Document text:
_ _ _ _
You should say the same thing about Josh before the San Antonio game in two weeks :clap2:


----------



## xray (Feb 21, 2005)

Jet said:


> Pretty cool to see Dampier in 3rd, although hes over 200,000 votes behind second, but whos really counting anyways?


The backup 5 spot goes to the coaches' choice. That position isn't open for voting until you-know-who retires. :wait:


----------



## Dragnsmke1 (Jul 29, 2002)

I hope none of our players make it...


----------



## xray (Feb 21, 2005)

Dragnsmke1 said:


> I hope none of our players make it...


Staying under the radar, or is Dragon in a bad mood? :lol:


----------



## edwardcyh (Dec 13, 2005)

Drag is always in a bad mood....

The more Dallas wins, the more P.O.'ed he gets. I think he was the happiest during the 8-game losing streak.... 

I think he almost changed his sig to "I told you so!"

:lol:


----------



## Dragnsmke1 (Jul 29, 2002)

Its actually I would rather our players get the4-5 days of rest...the all-star weekend has become a joke, and I want these guys to get us a title...


----------



## edwardcyh (Dec 13, 2005)

Ahh... you think way further than I did.
_ _ _ _
Direction 1: Summarize the forum thread in two sentences.
Direction 2: Copy the forum thread word for word between "You should say" and "really counting anyways?", inclusive.

Material provided:
_ _ _ _
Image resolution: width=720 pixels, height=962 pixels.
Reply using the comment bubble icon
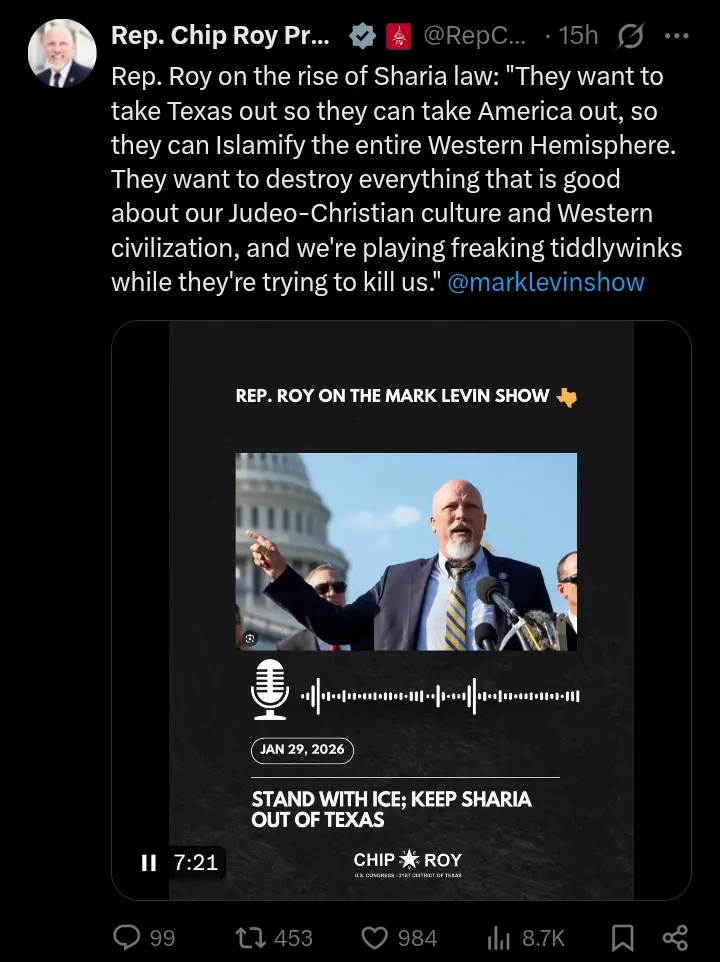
_ _ _ _
Task response 1: In the thread, a poster notes Dampier sitting third in the voting, well behind second, and another replies that the backup center spot goes to the coaches' choice. Dragnsmke1 hopes none of the team's players make it, explaining that he would rather they get four or five days of rest because the all-star weekend has become a joke and he wants them to win a title.

Task response 2:
You should say the same thing about Josh before the San Antonio game in two weeks :clap2:


----------



## xray (Feb 21, 2005)

Jet said:


> Pretty cool to see Dampier in 3rd, although hes over 200,000 votes behind second, but whos really counting anyways?